Plus the following two courses:
HIS 224 America as a World Power 3 credits
HIS 270 China and Japan in the Modern Age 3 credits

Plus one other history course 3 credits

While it is anticipated that most majors will choose to concentrate in American or European and world history, it is possible for a student to design an individual concentration that combines elements of the two, based on her future academic or career aspirations. To do so, she must present a persuasive rationale together with a coherent sequence of courses to accomplish her educational purposes. In every case, she is expected to work closely with her faculty advisor and she must obtain approval by the department. The base requirements (100-level courses and 350) and the total number of credits required for the major (36) remain the same.

Cognate Courses

All majors are encouraged to take one or more of the following cognate courses, which would complement her study in history. Taking any of these courses is optional on the student’s part and is not required to complete the major.

ECO 222 Economic Geography 3 credits
PSC 202 Law and Justice 3 credits
PSC 207 Law and Women’s Rights 3 credits
PSC 211 Globalization and Governance 3 credits
PSC 251 Modern Political Thought 3 credits

Social Studies: History Concentration/Major for Secondary Education (36 credits)
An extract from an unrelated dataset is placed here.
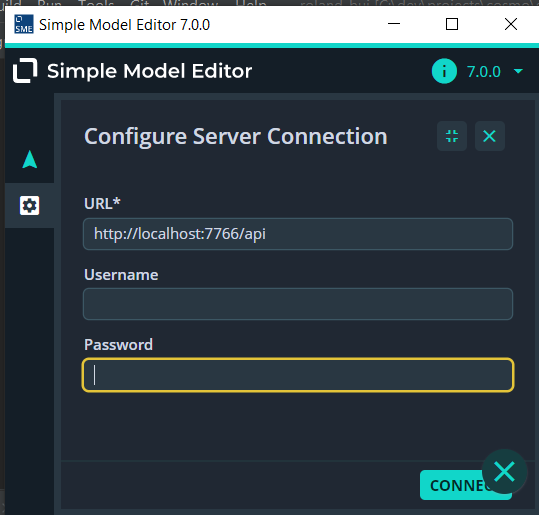
Task: Collapse the Configure Server Connection panel
Action: 452,136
HIS 121 U. S. History to 1877 3 credits
HIS 122 U. S. History from 1877 3 credits
HIS 107 European Civilization I to 1715 3 credits
HIS 108 European Civilization II from 1715 3 credits
HIS 210 Liberal Democracy and Capitalism 3 credits, OR HIS 211 20th Century Dictatorships 3 credits
HIS 221 American Revolution and Early Republic 3 credits, OR HIS 224 America as a World Power 3 credits
HIS 350 Research Seminar 3 credits
ANT 100 Cultural Anthropology 3 credits or SOC 100 Introduction to Culture and Society 3 credits

Two of the following three:
HIS 250 Germany and the European Union 3 credits
HIS 251 Soviet and Post-Soviet Russia 3 credits
HIS 270 China and Japan 3 credits

Two of the following three:
PSC 201 American National Government 3 credits
PSC 211 International Relations 3 credits
ECO 222 Economic Geography 3 credits

Notes:

  1. To apply transfer credits toward the completion of the concentration, students must have earned a grade of “C” or better in each course to be transferred.
  2. Ordinarily, courses completed more than ten years ago will not be accepted for purposes of completing the requirements for the Social Studies History concentration.
  3. The GPA for the content area courses in the concentration must be 3.0 or higher.

History Minor

Requirements for the History Minor (18 credits)
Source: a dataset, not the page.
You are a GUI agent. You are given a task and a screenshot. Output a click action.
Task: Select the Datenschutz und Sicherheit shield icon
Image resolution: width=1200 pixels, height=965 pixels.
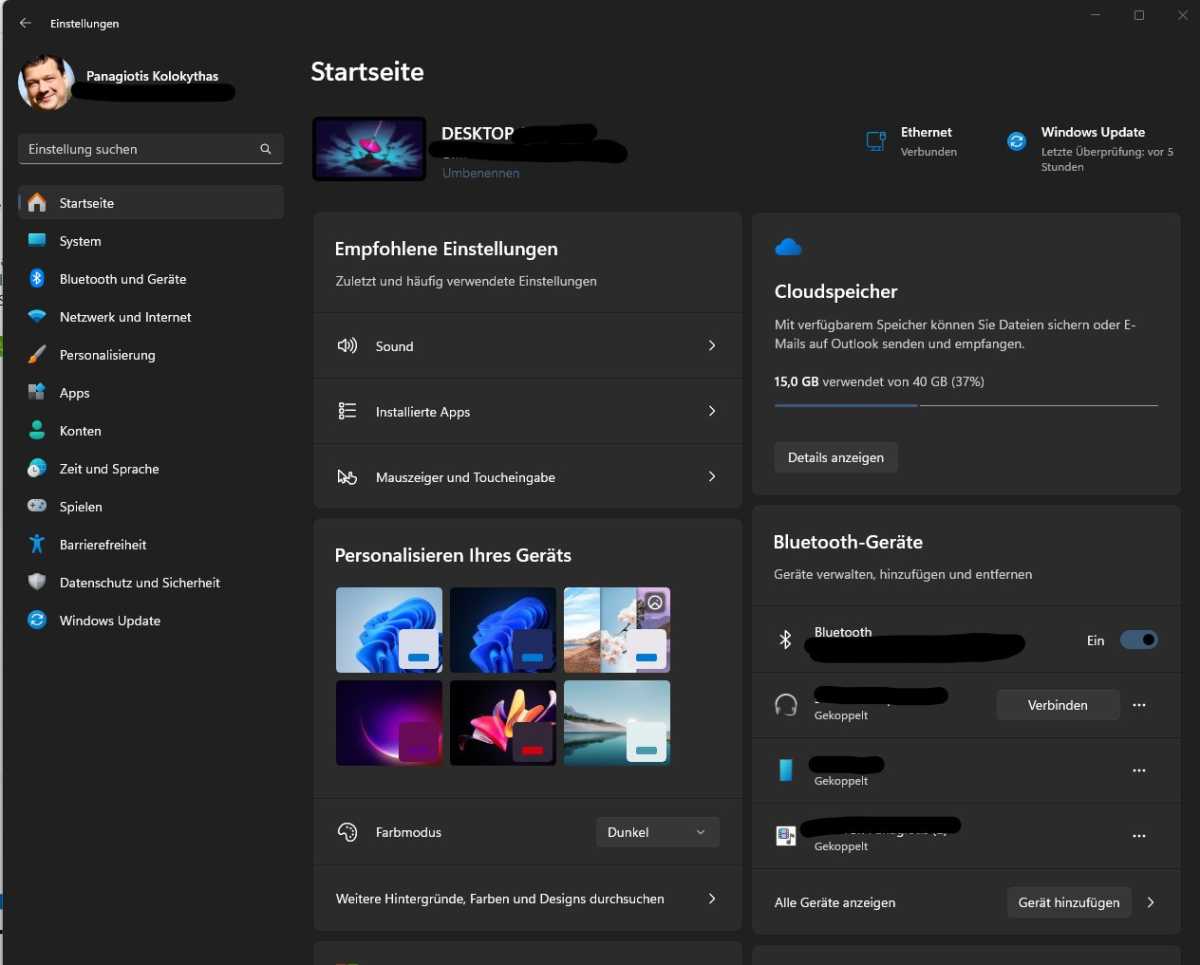[37, 582]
Two history courses at the 100-level and at least four courses at the 200-level. In selecting the courses that will constitute her minor, the student should develop a well-thought-out combination that reflects her intellectual interest in the discipline of history, the skills she wants to master, and how the history minor will add strength to her overall undergraduate education.

Fulfillment of LAC Requirements

Students can fulfill the college’s technology and information literacy requirement by successfully completing the history major’s advanced required courses.

Students will satisfy the college's mathematics and logic requirement by taking one of the following courses: MAT 102 College Mathematics, MAT 110 Probability & Statistics, or PHI 131 Introduction to Logic.

Students will satisfy the college's oral presentation requirement by successfully completing the history major's advanced required courses.